Kevin Michael "GG" Allin (born Jesus Christ Allin; August 29, 1956 – June 28, 1993) was an American musician who performed and recorded with various music groups during his career. Allin was known for his controversial live performances, which often featured transgressive acts, including self-mutilation, defecating on stage, and assaulting audience members, for which he was arrested and imprisoned on multiple occasions. AllMusic called him "the most spectacular degenerate in rock n' roll history", while G4TV's That's Tough labelled him the "toughest rock star in the world".

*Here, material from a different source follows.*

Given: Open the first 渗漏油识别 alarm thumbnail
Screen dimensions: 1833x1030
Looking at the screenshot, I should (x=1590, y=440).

Known more for his notorious stage antics than for his music, Allin recorded prolifically, not only in the punk rock genre, but also in spoken word, country, and more traditional-style rock. His lyrics often expressed themes of violence and misanthropy.

Allin's music was often poorly recorded and produced, given limited distribution, and met with mostly negative reviews from critics, although he maintained a cult following throughout and after his career. Allin promised for several years that he would commit suicide on stage during one of his concerts, but he instead died from a drug overdose on June 28, 1993, at age 36.

Early life
Allin was born Jesus Christ Allin at Weeks Memorial Hospital in Lancaster, New Hampshire, the younger of two sons born to Merle Colby Allin Sr. (1923–2001) and Arleta Gunther (1936–2019). He was given this name because his father told his wife that Jesus Christ had visited him, and told him that his newborn son would be a great man in the vein of the Messiah. During early childhood, Allin's older brother Merle Jr. was unable to pronounce "Jesus" properly and called him "Jeje", which became "GG".

Allin's family lived in a log cabin with no running water or electricity in Groveton, New Hampshire. His father was an abusive religious fanatic who threatened his family with death, digging graves in their cellar and threatening to fill them in the near future. In an essay titled "The First Ten Years", Allin wrote that Merle Sr. wanted to kill his family in a murder–suicide. He "despised pleasure" and allowed his family "very little contact with others". They lived a "primitive existence" and "were more like prisoners than a family". Allin also stated that his mother attempted to escape before she filed for divorce, but Merle Sr. thwarted the attempt by kidnapping Allin. Allin said that he was glad to experience such an upbringing, and that it "made [him] a warrior soul at an early age."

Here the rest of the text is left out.